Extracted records
▶

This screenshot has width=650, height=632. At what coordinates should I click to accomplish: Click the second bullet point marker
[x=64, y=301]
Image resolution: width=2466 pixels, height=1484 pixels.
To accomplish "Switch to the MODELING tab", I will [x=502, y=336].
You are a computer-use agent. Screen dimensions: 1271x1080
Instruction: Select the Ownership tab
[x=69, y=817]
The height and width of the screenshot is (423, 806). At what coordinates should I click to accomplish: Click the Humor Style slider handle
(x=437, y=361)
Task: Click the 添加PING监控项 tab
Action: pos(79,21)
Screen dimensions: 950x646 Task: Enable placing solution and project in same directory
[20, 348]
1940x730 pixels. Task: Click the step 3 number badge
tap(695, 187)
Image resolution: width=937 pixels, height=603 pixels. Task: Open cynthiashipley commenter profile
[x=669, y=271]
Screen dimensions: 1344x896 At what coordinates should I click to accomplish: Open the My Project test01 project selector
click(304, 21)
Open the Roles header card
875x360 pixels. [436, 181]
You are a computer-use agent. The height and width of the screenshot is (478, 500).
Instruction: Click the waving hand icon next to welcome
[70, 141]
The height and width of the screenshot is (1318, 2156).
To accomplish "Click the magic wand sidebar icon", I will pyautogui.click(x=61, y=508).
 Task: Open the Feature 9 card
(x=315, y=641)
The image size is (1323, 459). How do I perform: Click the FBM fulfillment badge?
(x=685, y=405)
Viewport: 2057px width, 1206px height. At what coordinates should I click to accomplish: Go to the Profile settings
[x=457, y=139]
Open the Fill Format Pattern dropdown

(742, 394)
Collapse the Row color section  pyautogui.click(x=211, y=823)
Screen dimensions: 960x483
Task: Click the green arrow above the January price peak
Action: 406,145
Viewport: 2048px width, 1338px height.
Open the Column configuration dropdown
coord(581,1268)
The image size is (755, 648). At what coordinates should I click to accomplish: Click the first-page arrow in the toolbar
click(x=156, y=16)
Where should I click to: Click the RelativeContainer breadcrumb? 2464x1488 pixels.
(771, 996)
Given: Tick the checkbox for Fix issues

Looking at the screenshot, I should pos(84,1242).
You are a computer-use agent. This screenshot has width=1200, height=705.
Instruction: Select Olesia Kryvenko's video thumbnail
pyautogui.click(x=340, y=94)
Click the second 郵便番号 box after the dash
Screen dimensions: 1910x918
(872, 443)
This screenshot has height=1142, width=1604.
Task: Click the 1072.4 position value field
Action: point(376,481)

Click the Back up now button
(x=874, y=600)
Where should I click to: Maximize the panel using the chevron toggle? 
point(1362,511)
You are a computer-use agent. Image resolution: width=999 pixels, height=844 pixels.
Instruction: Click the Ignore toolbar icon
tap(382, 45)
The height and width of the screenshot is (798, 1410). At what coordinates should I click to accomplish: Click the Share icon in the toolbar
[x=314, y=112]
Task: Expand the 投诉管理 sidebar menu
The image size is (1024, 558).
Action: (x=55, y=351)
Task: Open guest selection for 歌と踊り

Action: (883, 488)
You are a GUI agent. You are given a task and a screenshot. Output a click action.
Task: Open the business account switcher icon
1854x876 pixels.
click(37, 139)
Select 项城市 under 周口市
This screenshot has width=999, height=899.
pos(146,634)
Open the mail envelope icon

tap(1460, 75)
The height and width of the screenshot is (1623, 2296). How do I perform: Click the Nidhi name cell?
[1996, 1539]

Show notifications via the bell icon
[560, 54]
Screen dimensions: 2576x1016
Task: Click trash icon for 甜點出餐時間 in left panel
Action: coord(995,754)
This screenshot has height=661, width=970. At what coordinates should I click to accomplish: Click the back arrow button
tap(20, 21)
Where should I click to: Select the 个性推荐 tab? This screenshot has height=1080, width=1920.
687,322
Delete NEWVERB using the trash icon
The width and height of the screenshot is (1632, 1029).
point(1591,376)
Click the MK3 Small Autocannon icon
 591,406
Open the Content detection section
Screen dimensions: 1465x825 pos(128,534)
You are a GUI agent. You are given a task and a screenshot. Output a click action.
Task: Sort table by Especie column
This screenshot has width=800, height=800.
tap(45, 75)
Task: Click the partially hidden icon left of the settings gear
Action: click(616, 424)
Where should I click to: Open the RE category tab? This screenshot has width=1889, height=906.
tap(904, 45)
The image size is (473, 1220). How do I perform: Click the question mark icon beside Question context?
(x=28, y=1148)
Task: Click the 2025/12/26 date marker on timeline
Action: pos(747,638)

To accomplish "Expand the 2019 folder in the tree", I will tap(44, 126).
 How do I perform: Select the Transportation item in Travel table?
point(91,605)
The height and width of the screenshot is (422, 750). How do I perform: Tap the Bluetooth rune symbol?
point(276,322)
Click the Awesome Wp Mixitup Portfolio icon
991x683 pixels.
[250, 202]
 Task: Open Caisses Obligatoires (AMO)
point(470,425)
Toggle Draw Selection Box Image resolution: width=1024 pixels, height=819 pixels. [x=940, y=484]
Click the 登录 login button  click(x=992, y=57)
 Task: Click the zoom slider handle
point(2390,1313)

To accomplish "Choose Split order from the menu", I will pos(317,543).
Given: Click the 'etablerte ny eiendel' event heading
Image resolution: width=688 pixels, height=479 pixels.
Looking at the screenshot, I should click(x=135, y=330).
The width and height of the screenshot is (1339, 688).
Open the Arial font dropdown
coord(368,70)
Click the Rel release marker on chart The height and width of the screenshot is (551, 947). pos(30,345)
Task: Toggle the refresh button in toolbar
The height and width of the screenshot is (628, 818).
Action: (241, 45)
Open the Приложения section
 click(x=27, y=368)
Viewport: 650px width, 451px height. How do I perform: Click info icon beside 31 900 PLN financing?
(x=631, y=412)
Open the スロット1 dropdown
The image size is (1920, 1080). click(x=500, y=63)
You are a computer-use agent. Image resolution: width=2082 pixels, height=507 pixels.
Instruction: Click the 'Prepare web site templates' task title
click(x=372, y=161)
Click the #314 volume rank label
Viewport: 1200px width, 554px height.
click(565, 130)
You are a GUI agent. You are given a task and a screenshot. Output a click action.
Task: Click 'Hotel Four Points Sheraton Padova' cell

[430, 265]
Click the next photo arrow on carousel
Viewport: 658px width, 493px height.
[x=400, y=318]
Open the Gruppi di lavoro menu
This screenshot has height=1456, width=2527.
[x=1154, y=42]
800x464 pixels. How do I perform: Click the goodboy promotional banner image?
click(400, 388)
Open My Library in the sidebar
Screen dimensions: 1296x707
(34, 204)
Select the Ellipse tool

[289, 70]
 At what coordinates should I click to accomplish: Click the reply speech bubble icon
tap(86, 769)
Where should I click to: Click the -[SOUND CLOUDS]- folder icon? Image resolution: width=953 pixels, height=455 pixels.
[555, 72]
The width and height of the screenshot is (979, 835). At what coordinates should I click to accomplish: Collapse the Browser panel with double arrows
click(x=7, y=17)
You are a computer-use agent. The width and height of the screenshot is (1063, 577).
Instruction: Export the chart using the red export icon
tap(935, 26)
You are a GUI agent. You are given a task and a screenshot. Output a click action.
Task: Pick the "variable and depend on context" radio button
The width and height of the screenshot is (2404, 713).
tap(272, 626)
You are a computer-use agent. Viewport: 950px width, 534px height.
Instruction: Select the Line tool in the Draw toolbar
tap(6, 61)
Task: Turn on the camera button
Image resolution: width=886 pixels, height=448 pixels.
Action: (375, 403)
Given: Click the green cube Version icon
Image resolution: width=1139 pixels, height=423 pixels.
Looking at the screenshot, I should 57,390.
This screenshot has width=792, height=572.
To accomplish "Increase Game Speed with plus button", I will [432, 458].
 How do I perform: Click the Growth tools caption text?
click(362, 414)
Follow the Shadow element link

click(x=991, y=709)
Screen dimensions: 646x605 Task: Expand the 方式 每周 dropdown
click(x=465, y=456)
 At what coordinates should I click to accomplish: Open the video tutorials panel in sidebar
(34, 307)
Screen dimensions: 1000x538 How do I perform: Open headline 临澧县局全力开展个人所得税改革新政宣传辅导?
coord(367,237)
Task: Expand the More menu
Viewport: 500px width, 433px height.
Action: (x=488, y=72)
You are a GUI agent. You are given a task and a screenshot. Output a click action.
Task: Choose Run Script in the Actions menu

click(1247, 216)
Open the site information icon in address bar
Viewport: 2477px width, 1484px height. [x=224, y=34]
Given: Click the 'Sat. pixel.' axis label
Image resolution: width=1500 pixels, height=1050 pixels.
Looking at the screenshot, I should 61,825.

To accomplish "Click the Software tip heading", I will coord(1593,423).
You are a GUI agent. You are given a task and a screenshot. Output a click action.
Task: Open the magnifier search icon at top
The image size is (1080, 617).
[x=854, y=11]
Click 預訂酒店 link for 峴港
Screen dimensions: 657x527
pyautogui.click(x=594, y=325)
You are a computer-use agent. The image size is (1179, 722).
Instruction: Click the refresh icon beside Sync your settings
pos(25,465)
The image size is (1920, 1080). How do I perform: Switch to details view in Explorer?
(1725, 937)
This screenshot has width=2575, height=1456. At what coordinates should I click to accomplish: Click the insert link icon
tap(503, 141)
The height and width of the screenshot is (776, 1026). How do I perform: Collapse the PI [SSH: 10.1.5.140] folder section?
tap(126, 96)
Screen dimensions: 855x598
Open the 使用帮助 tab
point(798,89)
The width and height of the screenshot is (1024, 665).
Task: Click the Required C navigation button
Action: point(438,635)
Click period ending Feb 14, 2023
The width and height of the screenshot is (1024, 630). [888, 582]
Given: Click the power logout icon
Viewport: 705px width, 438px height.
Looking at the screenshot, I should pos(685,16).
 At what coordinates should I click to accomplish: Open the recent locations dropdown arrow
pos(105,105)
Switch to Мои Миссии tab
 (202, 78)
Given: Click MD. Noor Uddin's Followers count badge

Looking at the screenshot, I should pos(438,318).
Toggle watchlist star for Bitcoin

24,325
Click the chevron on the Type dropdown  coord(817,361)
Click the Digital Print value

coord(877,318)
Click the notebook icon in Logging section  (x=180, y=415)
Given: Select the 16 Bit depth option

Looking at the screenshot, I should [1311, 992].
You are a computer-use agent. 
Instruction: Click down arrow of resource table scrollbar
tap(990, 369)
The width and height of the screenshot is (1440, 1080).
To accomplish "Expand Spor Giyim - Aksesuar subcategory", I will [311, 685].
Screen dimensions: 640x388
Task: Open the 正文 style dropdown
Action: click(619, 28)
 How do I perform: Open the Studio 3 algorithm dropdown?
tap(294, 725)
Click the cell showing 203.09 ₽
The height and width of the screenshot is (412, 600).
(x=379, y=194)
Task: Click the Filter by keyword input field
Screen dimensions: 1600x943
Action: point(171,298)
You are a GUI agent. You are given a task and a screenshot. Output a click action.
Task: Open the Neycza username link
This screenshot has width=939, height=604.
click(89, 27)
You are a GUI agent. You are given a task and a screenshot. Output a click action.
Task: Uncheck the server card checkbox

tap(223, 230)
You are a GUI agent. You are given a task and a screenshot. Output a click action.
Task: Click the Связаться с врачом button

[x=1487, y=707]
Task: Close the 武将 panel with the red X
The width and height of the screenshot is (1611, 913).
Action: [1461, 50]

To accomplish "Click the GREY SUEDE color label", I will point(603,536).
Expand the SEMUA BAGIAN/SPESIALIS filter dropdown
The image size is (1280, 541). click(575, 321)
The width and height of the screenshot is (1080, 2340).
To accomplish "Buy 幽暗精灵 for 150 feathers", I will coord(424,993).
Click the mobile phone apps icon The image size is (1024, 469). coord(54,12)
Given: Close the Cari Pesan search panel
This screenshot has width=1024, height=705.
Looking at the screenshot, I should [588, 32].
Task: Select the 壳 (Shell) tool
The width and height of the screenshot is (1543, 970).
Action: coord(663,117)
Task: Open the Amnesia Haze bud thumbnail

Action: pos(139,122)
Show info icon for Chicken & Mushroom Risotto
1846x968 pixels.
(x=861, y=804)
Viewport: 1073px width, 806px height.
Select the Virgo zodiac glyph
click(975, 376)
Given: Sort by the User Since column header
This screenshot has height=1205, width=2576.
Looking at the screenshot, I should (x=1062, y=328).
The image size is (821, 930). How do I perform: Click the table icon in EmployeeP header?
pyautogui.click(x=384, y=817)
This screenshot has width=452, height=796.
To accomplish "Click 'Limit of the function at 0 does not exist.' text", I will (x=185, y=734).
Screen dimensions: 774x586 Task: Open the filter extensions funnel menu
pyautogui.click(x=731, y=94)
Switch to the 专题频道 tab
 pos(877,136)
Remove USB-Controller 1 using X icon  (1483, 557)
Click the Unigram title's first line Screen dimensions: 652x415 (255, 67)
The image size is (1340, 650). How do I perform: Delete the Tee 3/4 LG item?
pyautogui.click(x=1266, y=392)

◀

● **Exercise requirements**:
Turn the part of the material above that opens with the line containing "The width and height of the screenshot is (1440, 1080)." and closes with the line containing "Click the mobile" into a numbered list, one entry per line, with blank lines dropped.

● **Exercise result**:
1. The width and height of the screenshot is (1440, 1080).
2. To accomplish "Expand Spor Giyim - Aksesuar subcategory", I will [311, 685].
3. Screen dimensions: 640x388
4. Task: Open the 正文 style dropdown
5. Action: click(619, 28)
6.  How do I perform: Open the Studio 3 algorithm dropdown?
7. tap(294, 725)
8. Click the cell showing 203.09 ₽
9. The height and width of the screenshot is (412, 600).
10. (x=379, y=194)
11. Task: Click the Filter by keyword input field
12. Screen dimensions: 1600x943
13. Action: point(171,298)
14. You are a GUI agent. You are given a task and a screenshot. Output a click action.
15. Task: Open the Neycza username link
16. This screenshot has width=939, height=604.
17. click(89, 27)
18. You are a GUI agent. You are given a task and a screenshot. Output a click action.
19. Task: Uncheck the server card checkbox
20. tap(223, 230)
21. You are a GUI agent. You are given a task and a screenshot. Output a click action.
22. Task: Click the Связаться с врачом button
23. [x=1487, y=707]
24. Task: Close the 武将 panel with the red X
25. The width and height of the screenshot is (1611, 913).
26. Action: [1461, 50]
27. To accomplish "Click the GREY SUEDE color label", I will point(603,536).
28. Expand the SEMUA BAGIAN/SPESIALIS filter dropdown
29. The image size is (1280, 541). click(575, 321)
30. The width and height of the screenshot is (1080, 2340).
31. To accomplish "Buy 幽暗精灵 for 150 feathers", I will coord(424,993).
32. Click the mobile phone apps icon The image size is (1024, 469). coord(54,12)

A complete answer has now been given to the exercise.